Poursuivez le texte sur les échanges de Freud avec ses confrères psychiatres au sujet de la psychose, en reprenant après sa dernière phrase.

● TEXTE DU DOCUMENT:
□ □ □ □

L'ouvrage de Thierry Vincent se poursuit avec l'apport considérable sur la psychose dans la psychanalyse que constituent les confrontations théoriques de Freud avec des confrères psychiatres. Ces confrontations, principalement épistolaires, apparaissent déjà pour certaines dans les évolutions conceptuelles de Freud décrites précédemment.
Thierry Vincent distingue en premier lieu les échanges avec Jung, du fait de l'opposition puis de la rupture entre les deux hommes. Jung interrogera toujours les insatisfactions de la théorie libidinale et de l'autoérotisme dans l'explication de la démence précoce, qu'il rebaptise schizophrénie et ses éléments de distinction avec la névrose hystérique. La question du refoulement ne permet pas d'expliquer la perte de réalité dans la démence précoce. Il voit par ailleurs dans la psychose l'expression d'un inconscient collectif, phylogénétique, que Freud refuse. Pour Jung, la maladie provient d'une dysharmonie entre tendances inconscientes et conscientes. L'inconscient, qui a chez Jung la capacité de compenser les tendances conscientes, est constitué de matériel hétérogène, à la fois propres à l'individu et à l'espèce, dont il faut comprendre le langage. De plus, Jung conservera jusqu'au bout l'idée d'un élément organique dans la schizophrénie, en sus d'une diminution du niveau mental qui permet l'intrusion de l'inconscient.

Après Jung, l'auteur expose les échanges avec Abraham et Ferenczi, qui resteront des disciples de Freud. Chacun à leur manière, ils s'évertuent à poursuivre le travail de leur maître, notamment sur la psychose. Abraham, s'appuyant particulièrement sur la mélancolie et les éléments qui la distinguent de la névrose obsessionnelle, reprend la théorie de la libido et de son objet. Il procède à un découpage des stades de son développement auxquels s'associe la genèse des différents troubles mentaux. Chaque phase est divisée en deux. Plus particulièrement, il distingue, dans la phase orale, un stade préambivalent et un stade sadique-oral ambivalent auquel régresse la mélancolie et dans la phase sadique anale, un stade plus précoce aux aspirations hostiles envers l'objet (détruire-perdre, stade de régression de la paranoïa) et un plus tardif, conservateur (retenir-dominer). Entre ces deux derniers stades se situent pour Abraham la distinction entre une régression antérieure à ce niveau pour les psychoses et une régression postérieure pour les névroses.

□ □ □ □

● LIGNES EXTRAITES:
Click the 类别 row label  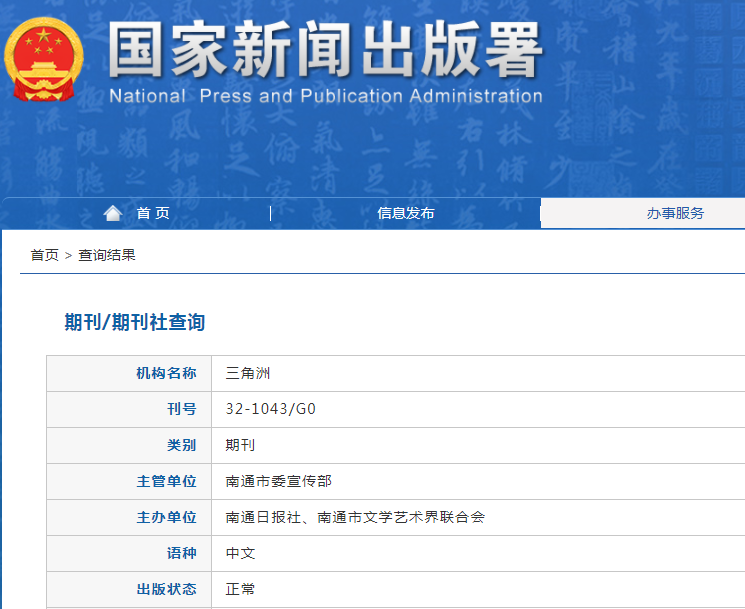(181, 445)
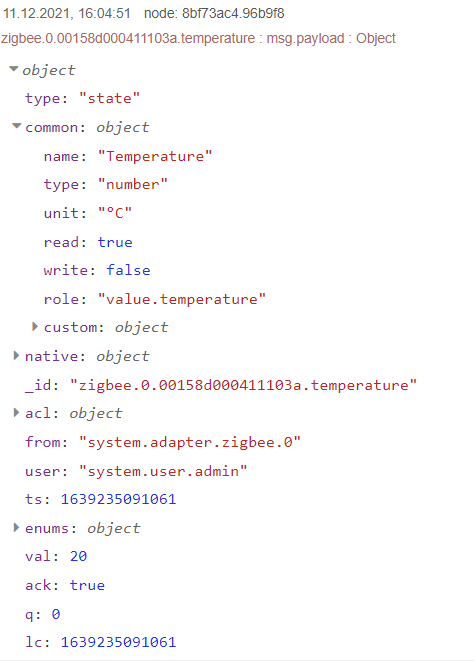Click the lc number value
The width and height of the screenshot is (474, 661).
(x=118, y=642)
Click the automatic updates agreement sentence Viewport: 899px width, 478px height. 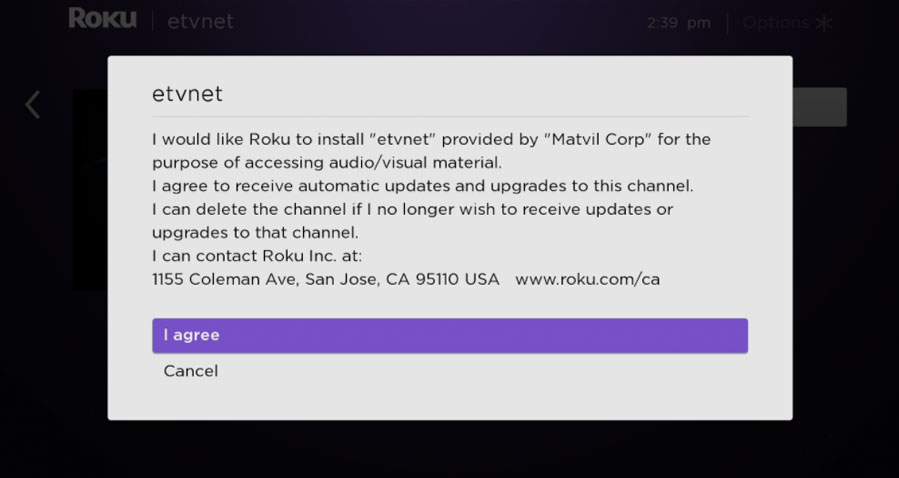422,186
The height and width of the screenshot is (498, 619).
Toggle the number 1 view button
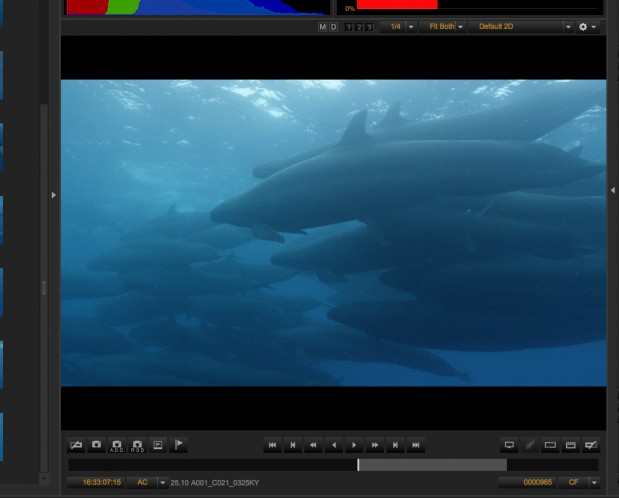pyautogui.click(x=348, y=27)
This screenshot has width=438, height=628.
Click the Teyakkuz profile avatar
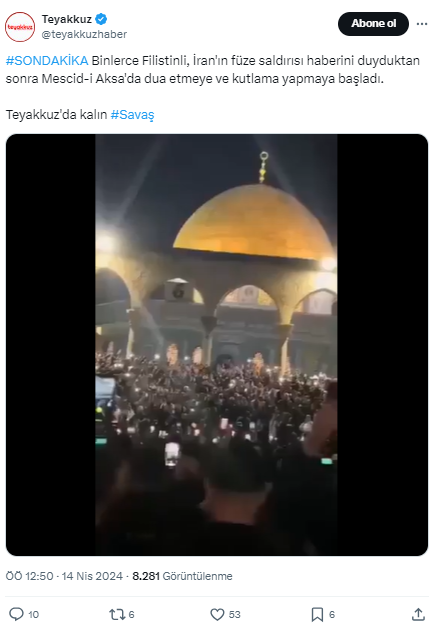[x=20, y=27]
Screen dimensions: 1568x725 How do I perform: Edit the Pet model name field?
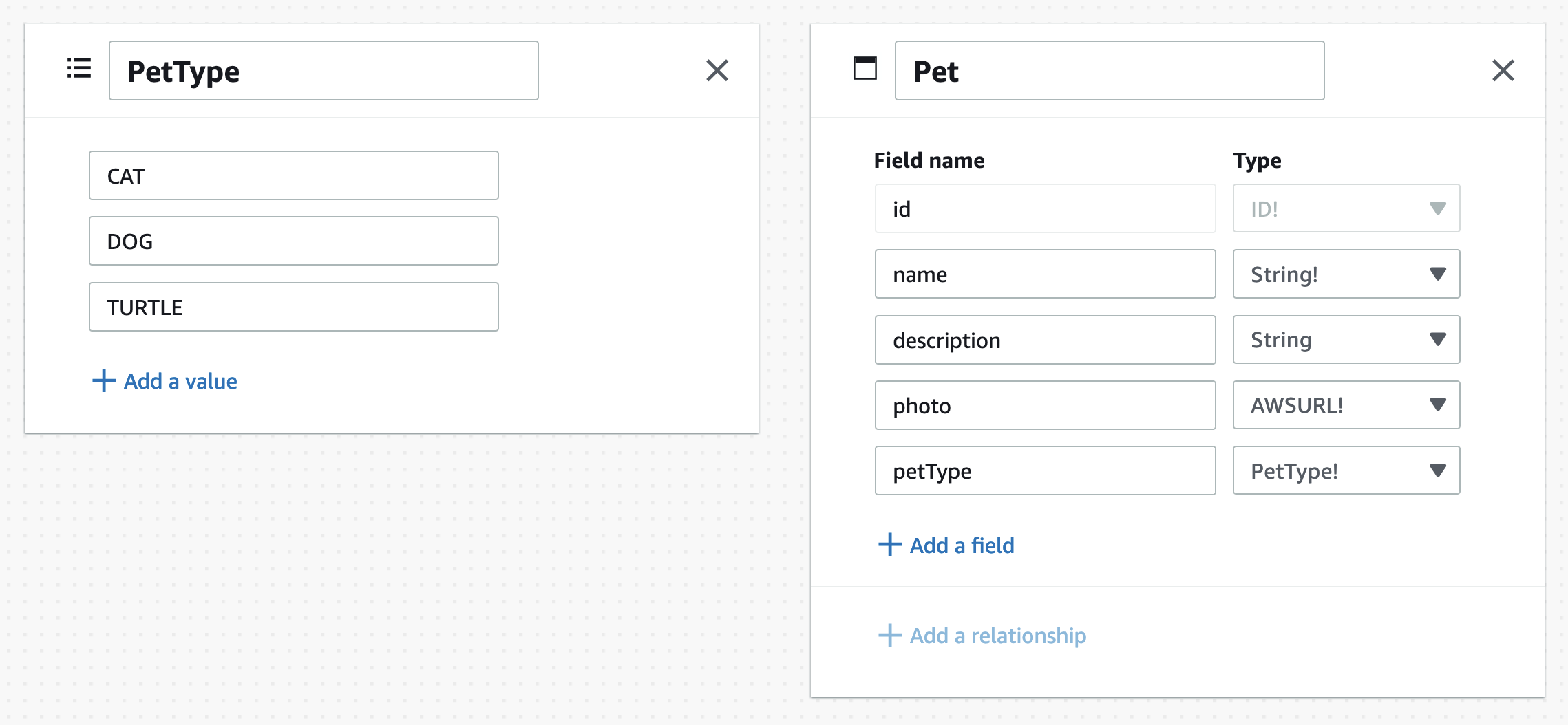[1109, 71]
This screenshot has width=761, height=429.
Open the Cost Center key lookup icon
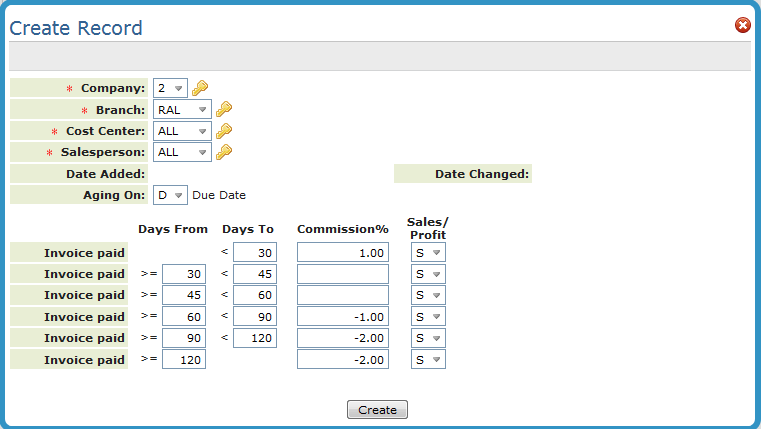[224, 131]

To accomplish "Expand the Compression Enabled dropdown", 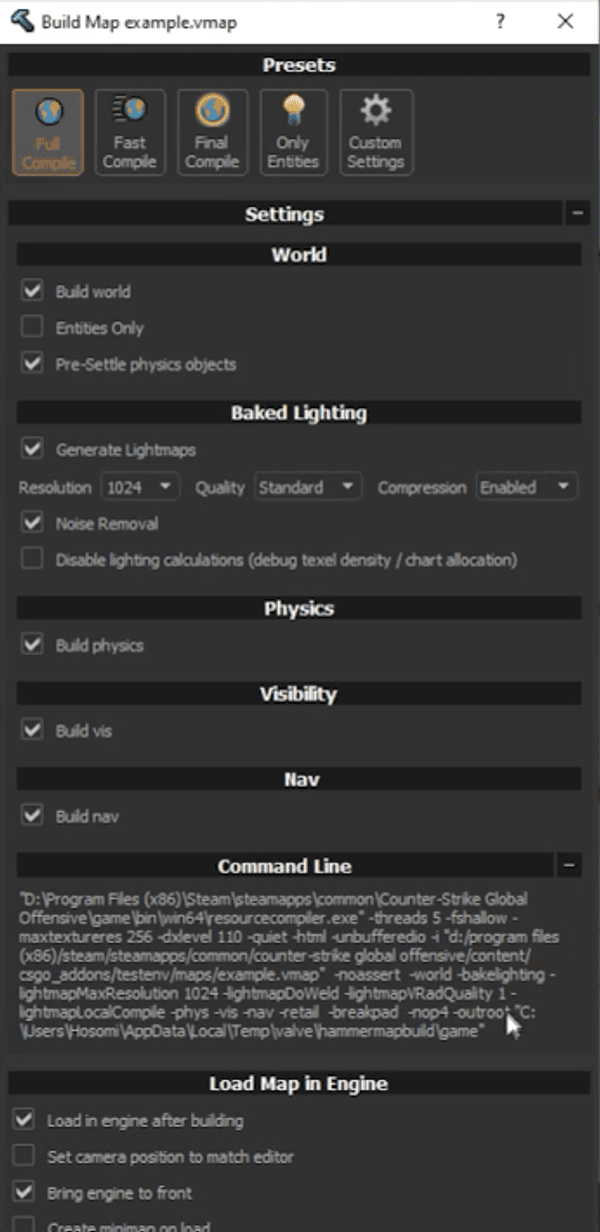I will click(526, 487).
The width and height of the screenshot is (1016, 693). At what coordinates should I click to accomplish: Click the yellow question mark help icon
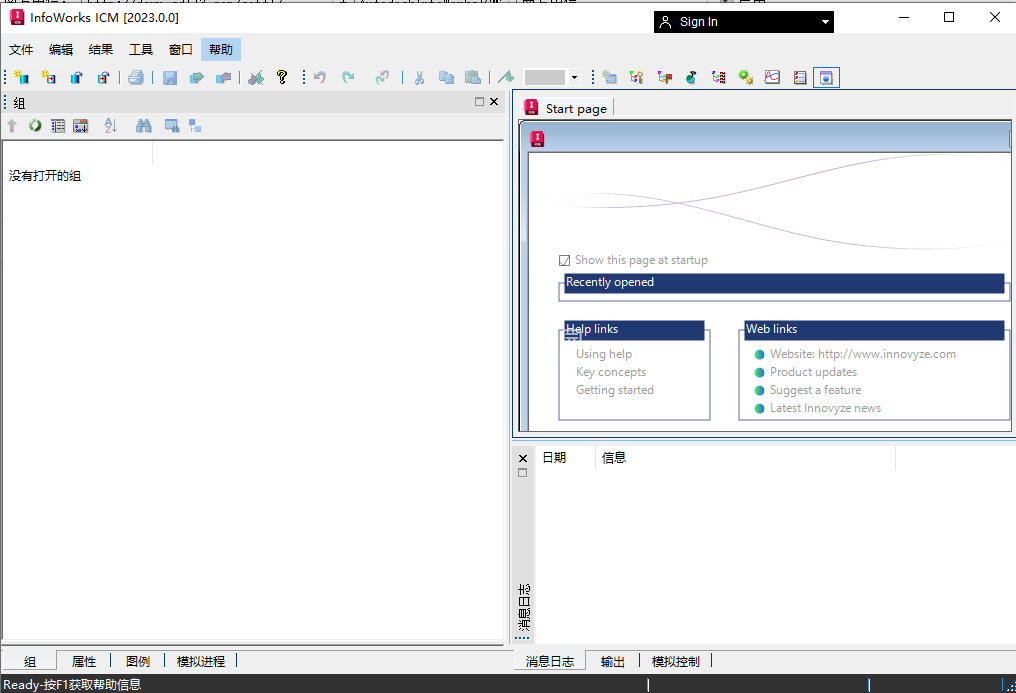click(283, 77)
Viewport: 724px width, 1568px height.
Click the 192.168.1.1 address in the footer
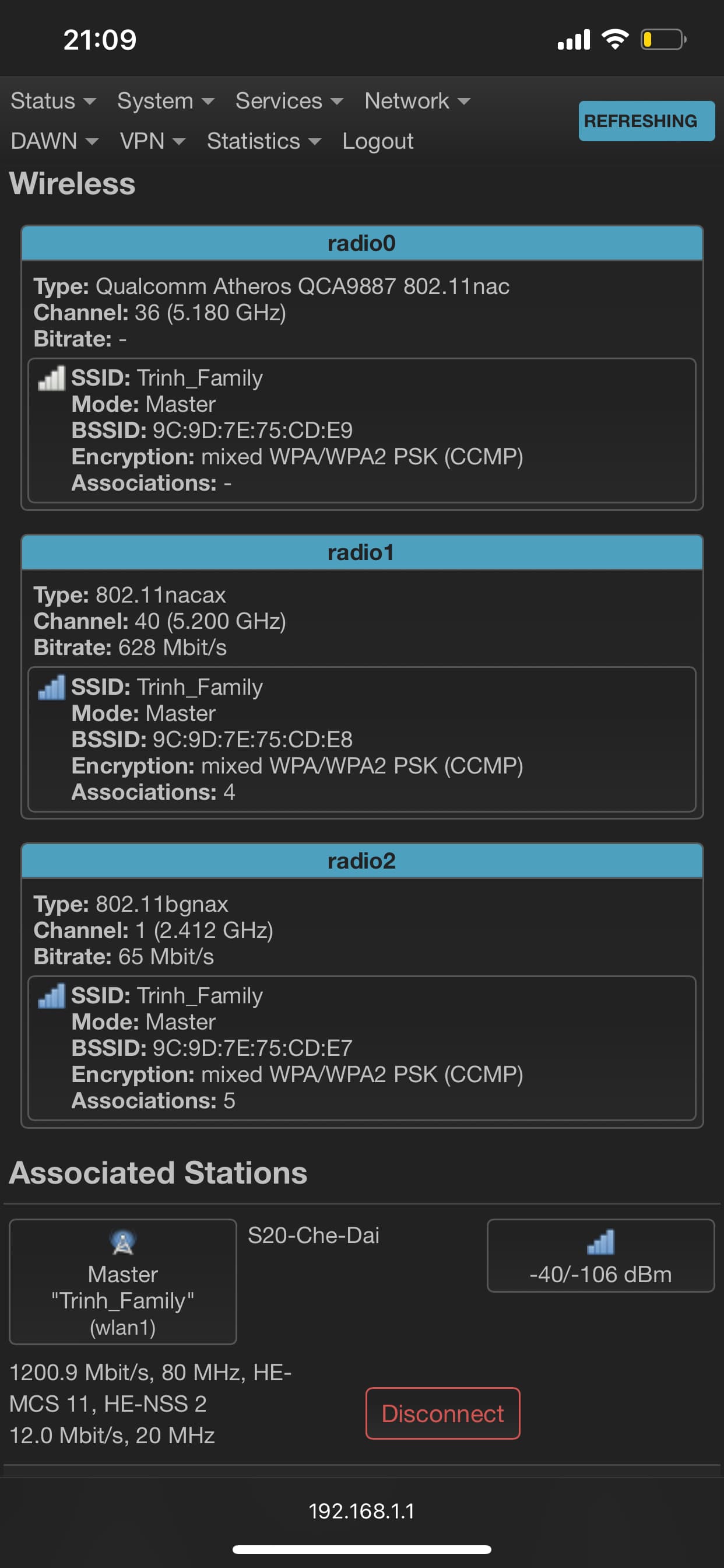[362, 1509]
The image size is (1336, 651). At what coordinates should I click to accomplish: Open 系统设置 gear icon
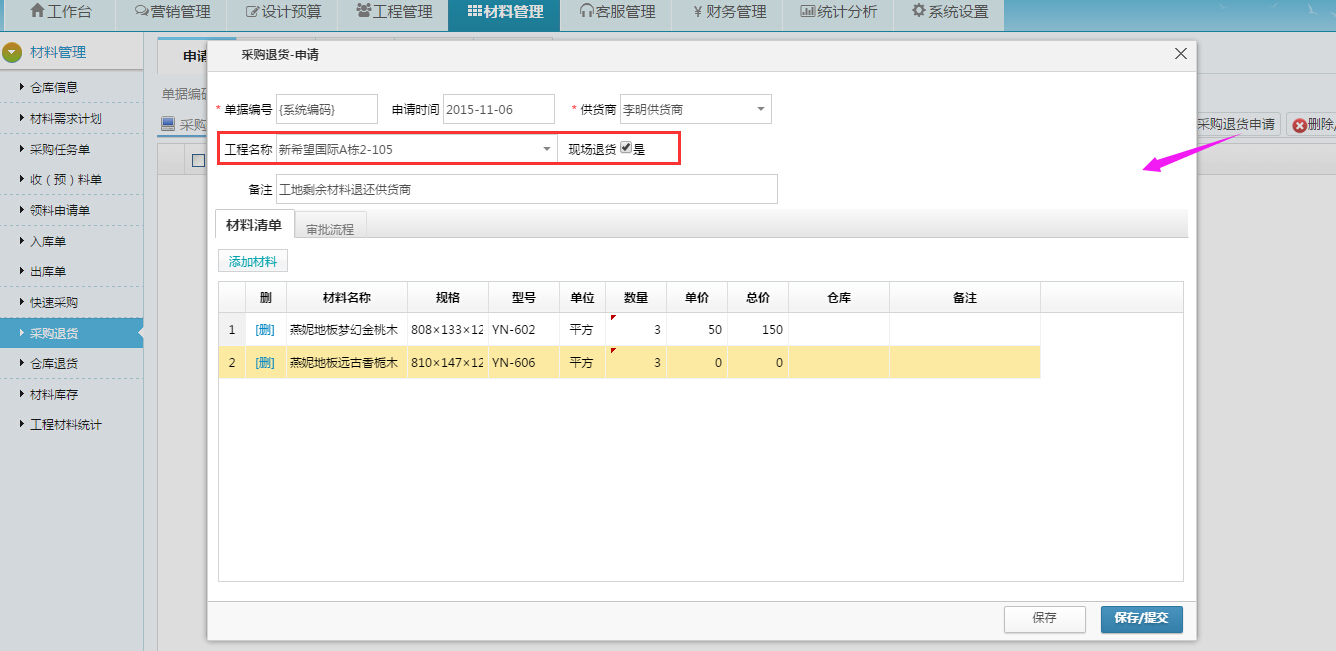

□ □ □ □

● RÉPONSE:
Dans ses échanges avec Ferenczi, Freud aborde notamment la question de la paranoïa. Ferenczi trouve dans la psychose une absence de censure de l'inconscient, qui apparaît à ciel ouvert, insinuant l'absence de refoulement. De son intérêt pour la paranoïa et la psychose au sens plus large, Ferenczi est également amené à développer sa propre théorie développementale. Son approche est centrée autour de la structuration de l'enfant : dans sa théorie, l'enfant passe par plusieurs stades de développement au cours desquels émergent le Moi et le sens de la réalité, prémisses du refoulement originaire. Il associe lui aussi névroses ou psychoses à différents stades, notamment la paranoïa à une phase de projection primitive du moi sur le non-moi permettant l'apparition de l'altérité.

Pour finir cette partie, Thierry Vincent s'intéresse à l'apport de Tausk. Celui-ci s'interroge sur l'appareil à influencer du psychotique, dans une dimension hypocondriaque. Il amène la question du corps comme objet. Il définit alors un développement du narcissisme chez l'enfant en relation avec la réalité. Le corps est d'abord morcelé, découvert hors investissement libidinal. Ce dernier advient secondairement, permettant l'unification de ce corps. L'appareil à influencer est une résurgence issue de ce développement dans lequel l'enfant projette sur son corps propre.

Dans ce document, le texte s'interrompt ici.